## YOUR INSTRUCTIONS
All of the entries need to be set down exactly as they read.

## MATERIALS PROVIDED
————————

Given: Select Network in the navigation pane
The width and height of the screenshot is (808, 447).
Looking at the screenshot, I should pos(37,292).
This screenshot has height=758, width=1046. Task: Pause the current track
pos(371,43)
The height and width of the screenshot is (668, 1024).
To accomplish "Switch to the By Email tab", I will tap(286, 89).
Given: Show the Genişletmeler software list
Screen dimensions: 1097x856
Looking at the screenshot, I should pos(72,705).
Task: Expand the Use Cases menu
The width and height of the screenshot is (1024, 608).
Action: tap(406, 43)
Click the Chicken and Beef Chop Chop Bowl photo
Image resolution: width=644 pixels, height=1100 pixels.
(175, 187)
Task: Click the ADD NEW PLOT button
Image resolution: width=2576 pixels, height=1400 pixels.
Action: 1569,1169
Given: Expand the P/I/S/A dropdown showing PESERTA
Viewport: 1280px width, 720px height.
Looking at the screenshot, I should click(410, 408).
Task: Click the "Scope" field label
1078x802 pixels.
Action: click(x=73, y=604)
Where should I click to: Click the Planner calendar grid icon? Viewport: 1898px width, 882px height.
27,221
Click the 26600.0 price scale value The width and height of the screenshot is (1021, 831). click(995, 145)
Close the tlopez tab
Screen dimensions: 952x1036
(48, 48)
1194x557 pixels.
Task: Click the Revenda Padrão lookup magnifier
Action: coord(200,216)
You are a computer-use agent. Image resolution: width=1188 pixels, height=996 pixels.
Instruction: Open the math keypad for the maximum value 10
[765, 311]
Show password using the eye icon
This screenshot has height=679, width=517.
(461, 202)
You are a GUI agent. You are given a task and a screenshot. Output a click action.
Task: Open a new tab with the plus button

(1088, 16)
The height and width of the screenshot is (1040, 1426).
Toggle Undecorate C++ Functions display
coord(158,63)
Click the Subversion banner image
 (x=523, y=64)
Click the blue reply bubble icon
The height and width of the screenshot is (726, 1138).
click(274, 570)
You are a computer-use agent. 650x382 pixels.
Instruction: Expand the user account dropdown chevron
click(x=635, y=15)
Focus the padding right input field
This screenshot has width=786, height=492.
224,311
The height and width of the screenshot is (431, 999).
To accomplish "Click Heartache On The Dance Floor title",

————————

## OUTPUT FOR THIS EXERCISE
Given: Select Network in the navigation pane
The width and height of the screenshot is (808, 447).
Looking at the screenshot, I should pos(37,292).
This screenshot has height=758, width=1046. Task: Pause the current track
pos(371,43)
The height and width of the screenshot is (668, 1024).
To accomplish "Switch to the By Email tab", I will tap(286, 89).
Given: Show the Genişletmeler software list
Screen dimensions: 1097x856
Looking at the screenshot, I should pos(72,705).
Task: Expand the Use Cases menu
The width and height of the screenshot is (1024, 608).
Action: tap(406, 43)
Click the Chicken and Beef Chop Chop Bowl photo
Image resolution: width=644 pixels, height=1100 pixels.
(175, 187)
Task: Click the ADD NEW PLOT button
Image resolution: width=2576 pixels, height=1400 pixels.
Action: 1569,1169
Given: Expand the P/I/S/A dropdown showing PESERTA
Viewport: 1280px width, 720px height.
Looking at the screenshot, I should click(410, 408).
Task: Click the "Scope" field label
1078x802 pixels.
Action: click(x=73, y=604)
Where should I click to: Click the Planner calendar grid icon? Viewport: 1898px width, 882px height.
27,221
Click the 26600.0 price scale value The width and height of the screenshot is (1021, 831). click(995, 145)
Close the tlopez tab
Screen dimensions: 952x1036
(48, 48)
1194x557 pixels.
Task: Click the Revenda Padrão lookup magnifier
Action: coord(200,216)
You are a computer-use agent. Image resolution: width=1188 pixels, height=996 pixels.
Instruction: Open the math keypad for the maximum value 10
[765, 311]
Show password using the eye icon
This screenshot has height=679, width=517.
(461, 202)
You are a GUI agent. You are given a task and a screenshot. Output a click action.
Task: Open a new tab with the plus button

(1088, 16)
The height and width of the screenshot is (1040, 1426).
Toggle Undecorate C++ Functions display
coord(158,63)
Click the Subversion banner image
 (x=523, y=64)
Click the blue reply bubble icon
The height and width of the screenshot is (726, 1138).
click(274, 570)
You are a computer-use agent. 650x382 pixels.
Instruction: Expand the user account dropdown chevron
click(x=635, y=15)
Focus the padding right input field
This screenshot has width=786, height=492.
224,311
The height and width of the screenshot is (431, 999).
To accomplish "Click Heartache On The Dance Floor title",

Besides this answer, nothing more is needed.